05:32 C'est qu'aujourd'hui, si vous allez déposer vos enfants dans une école juive le matin,
05:36 vous vous rendez compte qu'une école juive, ça ressemble beaucoup à un bunker avec des murs pour protéger des agressions potentielles.
05:42 C'est ça auquel on a dû arriver, malheureusement, pour assurer la vie juive depuis une vingtaine d'années en France.
05:47 Alors évidemment, dans le contexte actuel, on est d'autant plus prudent.
05:50 Il faut des mesures renforcées de sécurité avec la mobilisation des forces publiques.

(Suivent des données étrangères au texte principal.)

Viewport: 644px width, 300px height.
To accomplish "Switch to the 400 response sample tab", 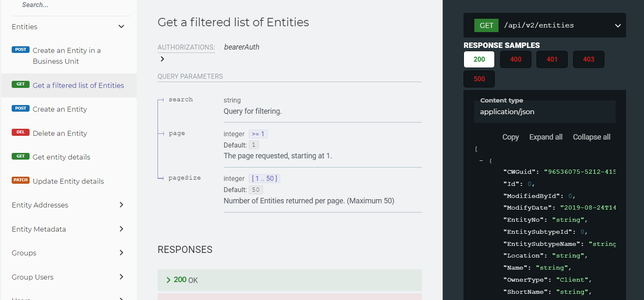I will (516, 59).
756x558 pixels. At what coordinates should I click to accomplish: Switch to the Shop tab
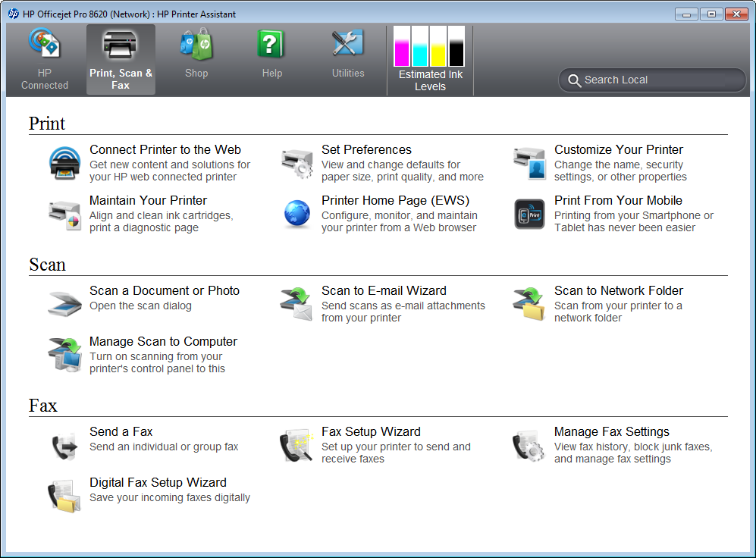click(x=196, y=55)
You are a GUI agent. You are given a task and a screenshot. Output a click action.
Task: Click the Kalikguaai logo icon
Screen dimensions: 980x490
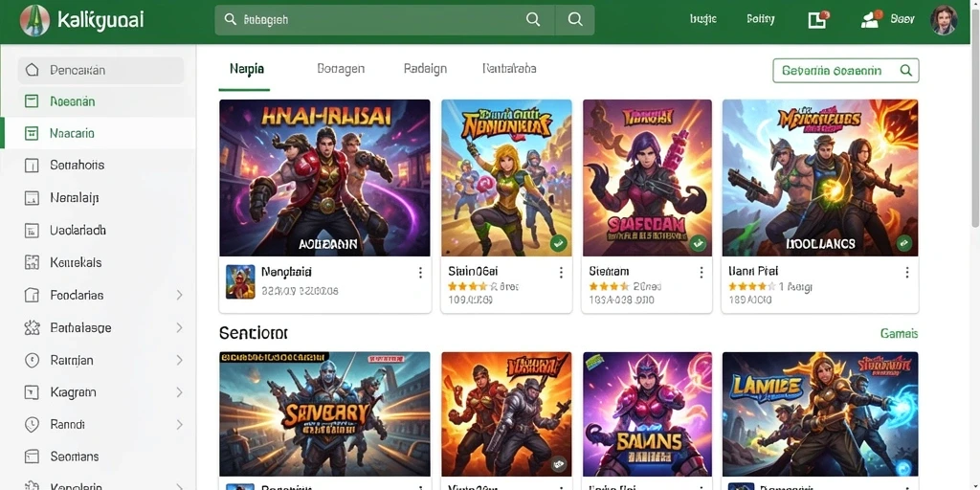pos(34,20)
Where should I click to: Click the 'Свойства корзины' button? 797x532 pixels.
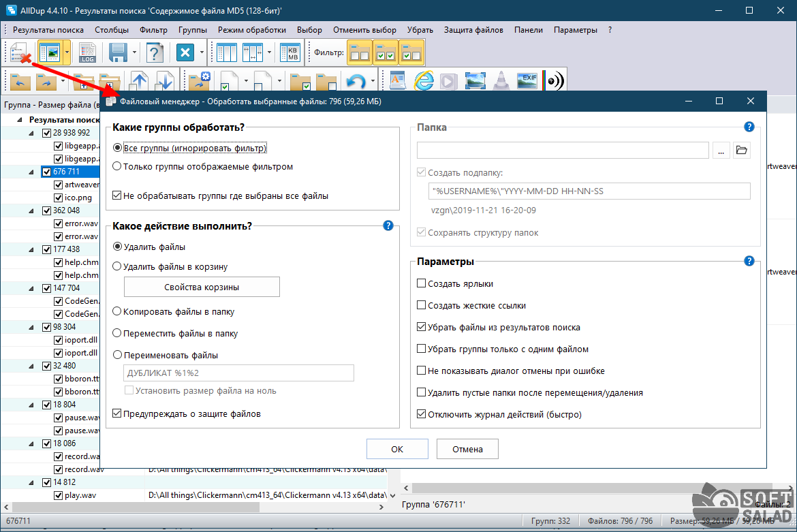coord(202,287)
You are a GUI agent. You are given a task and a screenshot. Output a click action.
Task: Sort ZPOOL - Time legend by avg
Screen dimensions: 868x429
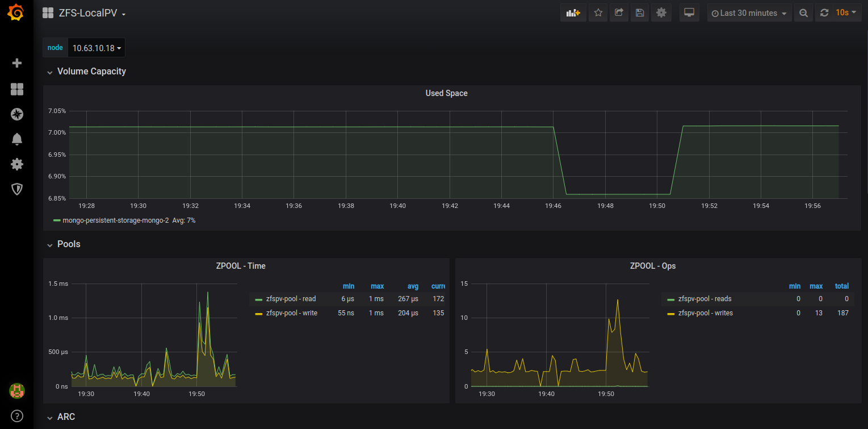(413, 286)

05:55 Il faut qu'elles durent, bien sûr, aussi longtemps que durent les menaces.
05:58 Mais c'est aussi une culture de la vigilance qui doit être partagée le plus largement possible.
06:02 Le recteur de la Grande Mosquée de Paris a parlé d'un antisémitisme rampant chez nos confrères de BFM.
06:07 Il était avec Ayme Corsia, ils étaient ensemble pendant cette interview.
06:11 Et il a dit même qu'il voulait faire de l'antisémitisme une grande cause nationale.
06:14 Ayme Corsia a dit la même chose. Est-ce qu'il faudrait prendre ce type d'initiative ?
06:18 Oui, ce serait formidable. Et je veux saluer effectivement ses propos de Shams Eddin Hafiz,
06:22 le recteur de la Grande Mosquée de Paris sur l'antisémitisme.
06:25 Je sais que c'est un terrain sur lequel il est très engagé.
06:28 Il a besoin de ces paroles parce que, vous savez,
06:32 beaucoup de gens s'identifient à ce qui se passe là-bas et peuvent, par le poids des images,
06:38 considérer qu'attaquer des Juifs en France, c'est une manière de prendre part au combat des Palestiniens.
06:43 Mais c'est évidemment faux, c'est évidemment des esprits vulnérables qui se penchent vers ce genre de comportement.
06:49 Et on a besoin de repères et d'affirmations fortes pour couper court à ce genre d'identification.
06:54 Et la République ne parvient pas à l'empêcher.
06:57 La République fait beaucoup. La République n'est pas malheureusement infaillible sur la question de la sécurité, on le sait.
07:03 Le sujet de l'islamisme, on l'a vu, a tué également un professeur récemment à Arras,
07:08 de manière indirectement liée aussi à ce conflit,
07:11 quand c'était le jour de l'appel au djihad lancé par le Hamas ce fameux vendredi.
07:15 Donc il y a toute une série de conséquences en cascade qui nous concernent tous en France
07:20 et sur lesquelles il va falloir que nous soyons engagés et vigilants.
07:23 Merci beaucoup d'avoir été avec nous ce soir.
07:25 Merci.
07:26 Jonathan Harfi, président du CRIF. Merci à vous tous de nous avoir suivis. Restez avec nous.